[Pixel coordinate grounding data]

=======

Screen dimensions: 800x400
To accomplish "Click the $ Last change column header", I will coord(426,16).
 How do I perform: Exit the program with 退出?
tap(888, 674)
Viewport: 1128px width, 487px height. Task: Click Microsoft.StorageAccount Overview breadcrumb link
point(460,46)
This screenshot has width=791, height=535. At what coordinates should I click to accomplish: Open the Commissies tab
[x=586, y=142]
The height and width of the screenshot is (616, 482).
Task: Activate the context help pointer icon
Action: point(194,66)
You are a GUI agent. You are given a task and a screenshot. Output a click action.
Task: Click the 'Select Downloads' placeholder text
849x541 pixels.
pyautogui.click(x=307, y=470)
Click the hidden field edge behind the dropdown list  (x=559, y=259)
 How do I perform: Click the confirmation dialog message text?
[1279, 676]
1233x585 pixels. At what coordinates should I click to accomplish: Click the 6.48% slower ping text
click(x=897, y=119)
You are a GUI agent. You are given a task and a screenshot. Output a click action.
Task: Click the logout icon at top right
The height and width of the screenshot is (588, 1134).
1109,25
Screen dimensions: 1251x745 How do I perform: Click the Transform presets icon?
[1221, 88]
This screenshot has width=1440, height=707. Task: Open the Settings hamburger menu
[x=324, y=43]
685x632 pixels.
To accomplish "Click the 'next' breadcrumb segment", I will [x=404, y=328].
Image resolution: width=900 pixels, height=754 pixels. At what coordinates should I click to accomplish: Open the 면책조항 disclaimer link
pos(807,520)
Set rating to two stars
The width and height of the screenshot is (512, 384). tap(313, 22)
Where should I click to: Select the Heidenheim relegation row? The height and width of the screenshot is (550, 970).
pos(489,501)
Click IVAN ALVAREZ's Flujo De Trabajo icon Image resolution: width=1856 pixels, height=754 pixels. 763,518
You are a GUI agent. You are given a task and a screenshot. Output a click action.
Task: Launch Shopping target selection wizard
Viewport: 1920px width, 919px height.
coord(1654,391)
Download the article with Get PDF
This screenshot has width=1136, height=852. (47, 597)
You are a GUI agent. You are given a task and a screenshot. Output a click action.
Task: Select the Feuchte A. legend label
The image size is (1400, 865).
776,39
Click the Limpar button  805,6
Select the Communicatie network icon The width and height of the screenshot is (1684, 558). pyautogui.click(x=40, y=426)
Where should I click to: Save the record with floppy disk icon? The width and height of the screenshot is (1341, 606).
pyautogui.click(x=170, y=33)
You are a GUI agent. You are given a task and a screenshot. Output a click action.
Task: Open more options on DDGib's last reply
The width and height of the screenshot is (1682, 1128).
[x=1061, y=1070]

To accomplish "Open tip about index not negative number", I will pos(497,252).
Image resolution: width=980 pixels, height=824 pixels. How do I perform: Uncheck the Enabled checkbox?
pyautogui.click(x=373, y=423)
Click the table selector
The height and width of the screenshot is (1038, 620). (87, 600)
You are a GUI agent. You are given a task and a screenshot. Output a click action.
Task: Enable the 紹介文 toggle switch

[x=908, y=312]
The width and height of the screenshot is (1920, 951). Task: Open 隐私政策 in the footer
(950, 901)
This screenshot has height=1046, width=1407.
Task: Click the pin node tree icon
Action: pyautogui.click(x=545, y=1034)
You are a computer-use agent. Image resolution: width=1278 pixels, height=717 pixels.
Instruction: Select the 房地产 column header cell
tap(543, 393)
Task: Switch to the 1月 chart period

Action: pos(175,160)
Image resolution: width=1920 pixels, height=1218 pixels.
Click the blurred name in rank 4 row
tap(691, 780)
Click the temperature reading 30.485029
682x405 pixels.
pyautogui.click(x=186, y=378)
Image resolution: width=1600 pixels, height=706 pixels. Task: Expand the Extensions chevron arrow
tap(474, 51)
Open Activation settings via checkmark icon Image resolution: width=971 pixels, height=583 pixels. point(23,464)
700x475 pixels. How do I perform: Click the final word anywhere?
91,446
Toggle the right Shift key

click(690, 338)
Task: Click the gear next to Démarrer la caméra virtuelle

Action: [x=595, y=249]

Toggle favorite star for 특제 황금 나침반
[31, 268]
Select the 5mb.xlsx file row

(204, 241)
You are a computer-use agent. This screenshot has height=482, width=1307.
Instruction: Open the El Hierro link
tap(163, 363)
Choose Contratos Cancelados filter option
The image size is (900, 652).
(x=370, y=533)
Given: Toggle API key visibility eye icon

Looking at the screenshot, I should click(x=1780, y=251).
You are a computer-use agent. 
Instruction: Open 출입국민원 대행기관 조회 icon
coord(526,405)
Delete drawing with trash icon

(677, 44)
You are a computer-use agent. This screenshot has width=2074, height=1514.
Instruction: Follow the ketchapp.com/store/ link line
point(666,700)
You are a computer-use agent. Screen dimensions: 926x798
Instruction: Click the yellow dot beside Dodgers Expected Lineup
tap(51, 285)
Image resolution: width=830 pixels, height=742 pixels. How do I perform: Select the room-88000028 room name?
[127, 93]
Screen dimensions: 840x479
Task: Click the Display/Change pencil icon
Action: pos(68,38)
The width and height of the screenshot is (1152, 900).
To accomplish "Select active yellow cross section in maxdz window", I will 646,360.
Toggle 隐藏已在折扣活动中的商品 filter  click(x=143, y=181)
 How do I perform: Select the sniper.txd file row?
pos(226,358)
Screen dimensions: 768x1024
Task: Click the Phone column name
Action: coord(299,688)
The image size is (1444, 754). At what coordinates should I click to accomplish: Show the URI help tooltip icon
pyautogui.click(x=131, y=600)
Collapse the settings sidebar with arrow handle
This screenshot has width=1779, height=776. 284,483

=======

◆ Activity ◆
Return, word for word, the lines from the one containing "Choose Contratos Cancelados filter option" through the end of the data above, both ends included, and nothing else.

◆ Reply to the task ◆
Choose Contratos Cancelados filter option
The image size is (900, 652).
(x=370, y=533)
Given: Toggle API key visibility eye icon

Looking at the screenshot, I should click(x=1780, y=251).
You are a computer-use agent. 
Instruction: Open 출입국민원 대행기관 조회 icon
coord(526,405)
Delete drawing with trash icon

(677, 44)
You are a computer-use agent. This screenshot has width=2074, height=1514.
Instruction: Follow the ketchapp.com/store/ link line
point(666,700)
You are a computer-use agent. Screen dimensions: 926x798
Instruction: Click the yellow dot beside Dodgers Expected Lineup
tap(51, 285)
Image resolution: width=830 pixels, height=742 pixels. How do I perform: Select the room-88000028 room name?
[127, 93]
Screen dimensions: 840x479
Task: Click the Display/Change pencil icon
Action: pos(68,38)
The width and height of the screenshot is (1152, 900).
To accomplish "Select active yellow cross section in maxdz window", I will 646,360.
Toggle 隐藏已在折扣活动中的商品 filter  click(x=143, y=181)
 How do I perform: Select the sniper.txd file row?
pos(226,358)
Screen dimensions: 768x1024
Task: Click the Phone column name
Action: coord(299,688)
The image size is (1444, 754). At what coordinates should I click to accomplish: Show the URI help tooltip icon
pyautogui.click(x=131, y=600)
Collapse the settings sidebar with arrow handle
This screenshot has width=1779, height=776. 284,483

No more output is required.